Govt asks IDBI Bank to rejig its senior management like other PSBs

Much of IDBI Bank's special status was stripped off a few years ago when govt said the rank of the IDBI MD and CEO would be same as those of other banks

IDBI
IDBI Bank
Anup RoyAbhijit Lele Mumbai
Last Updated : Mar 03 2018 | 12:23 AM IST
The government has asked IDBI Bank to align with other nationalised banks in terms of designations and compensation, a move that will take away the last few strands of privilege the bank and its former avatar as a term lending institution has enjoyed since the 1960s.
 
Although IDBI Bank is considered a public sector bank, it is designated as an “other public sector” bank because of its transformation from a term lending institution. 
 
The chairman and managing director of IDBI Bank was treated on a par with those of the State Bank of India (SBI), Life Insurance Corporation of India (LIC), and National Bank for Agriculture and Rural Development (NABARD). The hierarchy in the bank was also quite different from other banks. 
 
The salary structure of IDBI Bank resembled that of the Reserve Bank of India (RBI). As such, IDBI Bank employees were paid higher salaries than their counterparts in other public sector banks. Now everything will change. 

To be sure, much of IDBI Bank’s special status was stripped off a few years ago when the government said the rank of the IDBI MD and CEO would be the same as those of other banks.

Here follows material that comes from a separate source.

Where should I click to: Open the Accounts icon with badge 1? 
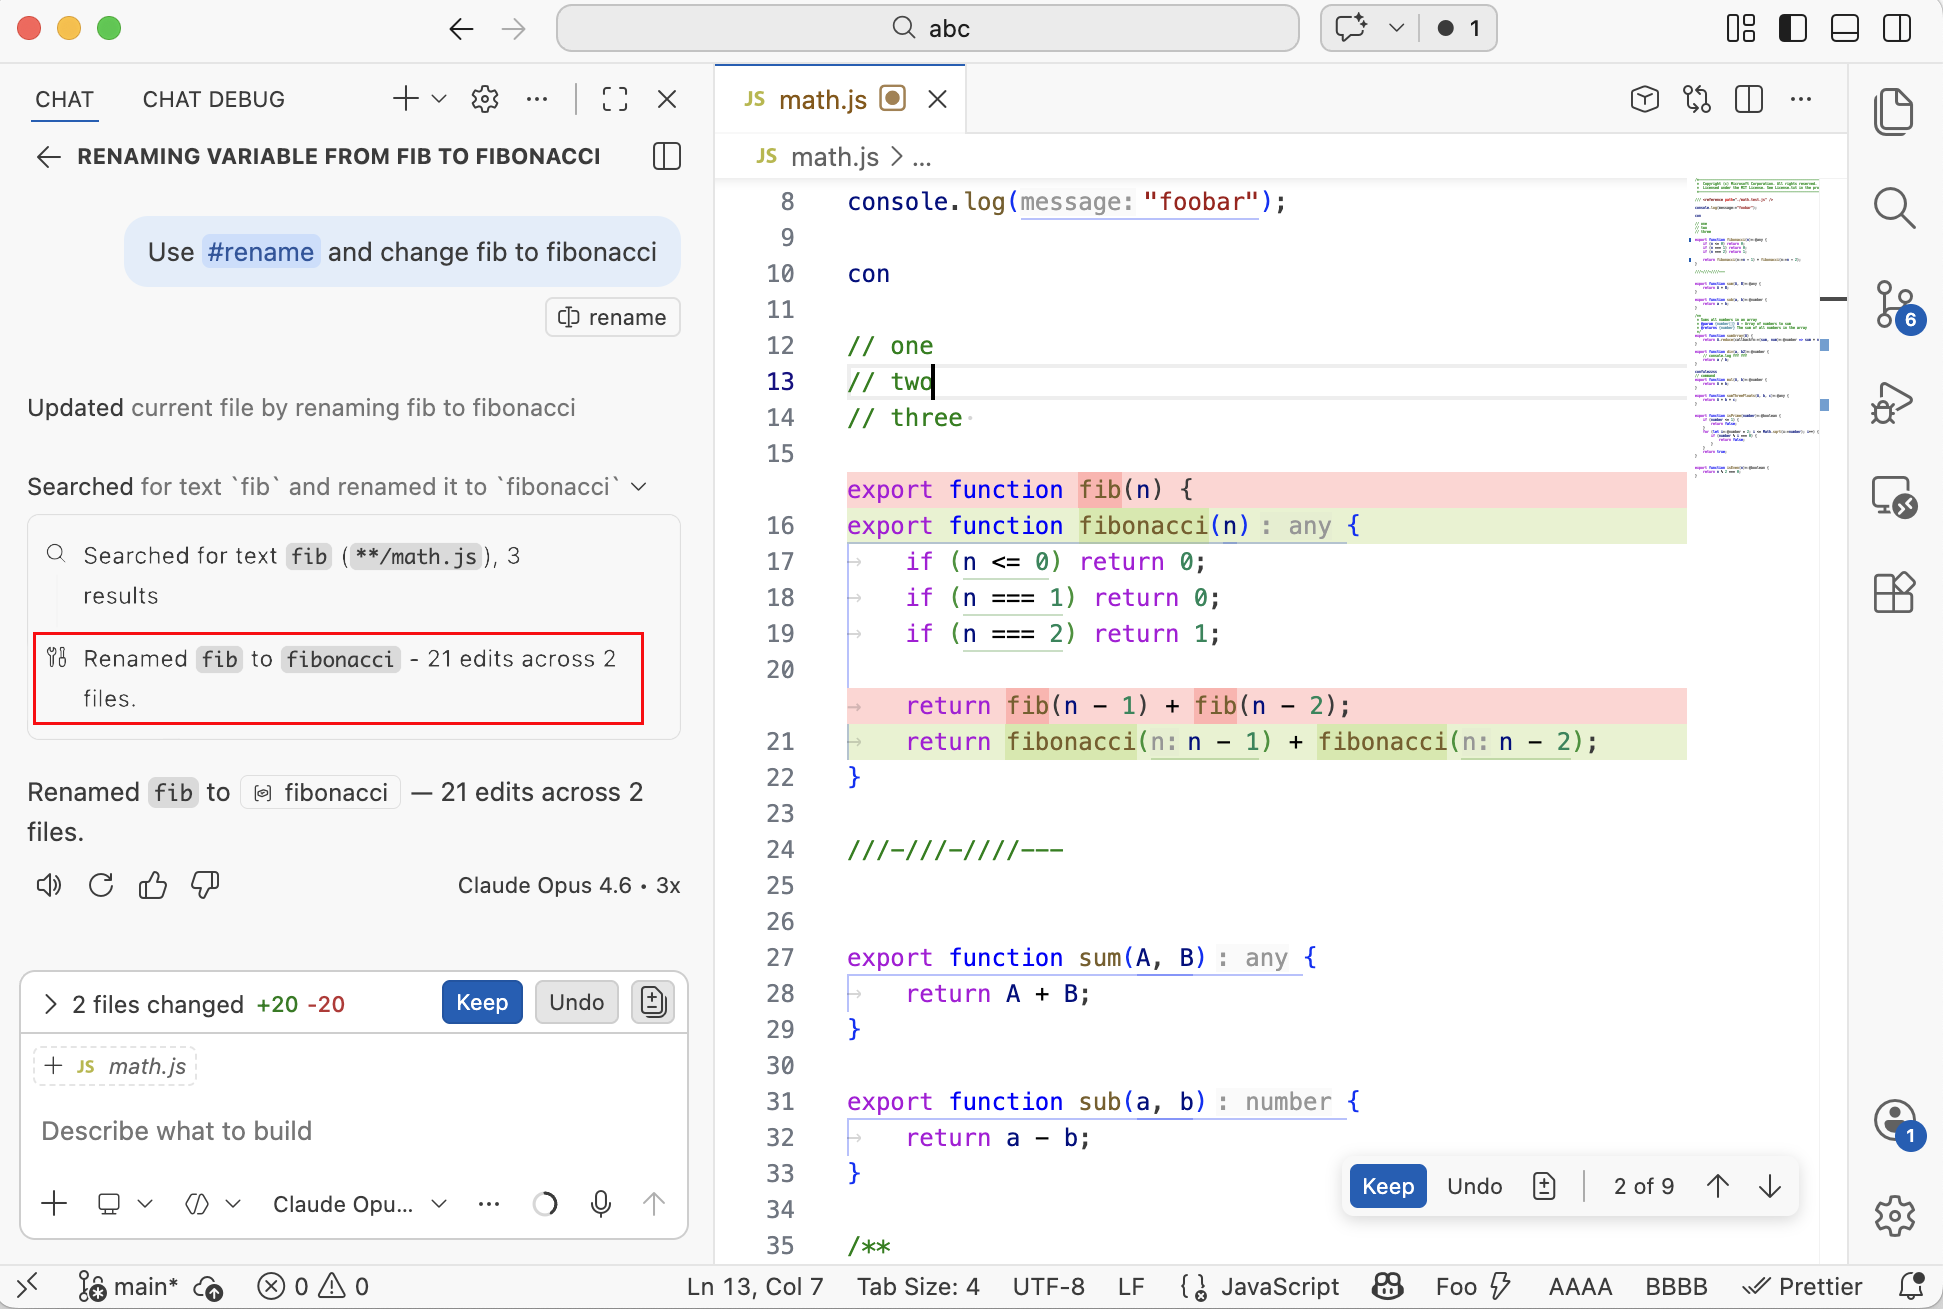(x=1895, y=1121)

Now the government has asked the Indian Banks’ Association (IBA) to make sure that IDBI Bank’s wages are on a par with other banks. 
 
Since IDBI Bank staff earn marginally more than their counterparts in other banks, they will not be directly part of the industry-wide wage negotiation process. But the bank will have to implement the terms that the banking industry accepts. That would mean certain perks enjoyed by IDBI Bank employees might be discontinued, said sources familiar with the matter.
 
It will also mean that if IDBI Bank employees were earning more than their counterparts in other banks, they will have to take a lower hike this year. So far, IDBI Bank has decided on its own the salaries of its staff. 


 
The designations at IDBI Bank are also different from other banks.  For example, after MD and CEO the next level is that of executive director at other nationalised banks. In the case of IDBI Bank, it is deputy managing director. Similarly, where other banks have general managers, IDBI Bank has executive directors in the same rank. So all those EDs in IDBI Bank will be re-designated as general managers and DMDs will be made EDs in the bank. Their salaries will also be on a par with their counterparts in other banks. 
 
IDBI Bank executives said the re-designation for existing staff would also open up more posts at the senior level, such as in the general manager rank. The bank has nine EDs who will now become general managers. But other banks with similar balance sheet sizes have 14-16 general managers.
 
IDBI Bank also has two deputy managing directors and 38 chief general managers. But IDBI Bank is also one of the few banks whose employees have not received any hike since 2012. In 2007, Yogesh Agarwal, then chairman of the bank, delinked IDBI Bank’s compensation from that of the RBI and gave the bank’s staffers steep hikes of 30-40 per cent. The bank was supposed to review its compensation once again in November 2012, but ballooning bad debt in the bank dashed any hope of a salary revision. The government also increasingly started talking about privatising IDBI Bank, but before that the bank staffers need to be paid industry-level salaries. 
 
“Now that it is no longer linked to the RBI, and there is no internal wage revision review as well, the finance ministry has said this situation cannot continue and the bank should be brought into a proper negotiation process,” said a source. 
 
The bank’s stock has shot up in recent times, even as its gross bad debt amounted to about a quarter of its total loans. Since February 16, the stock has risen more than 30 per cent as the bank prepared to sell its non-core assets, and also because the government said it would infuse Rs 106 billion in the bank, the highest among all public sector banks. Finally, Moody’s changed its outlook for the bank to positive from stable after announcement of the government’s recapitalisation plan, fueling the rally. 
The IDBI Bank union has intensified its agitation over static pay since 2012. It is also opposed to bringing the bank into the industry-wide wage negotiation process.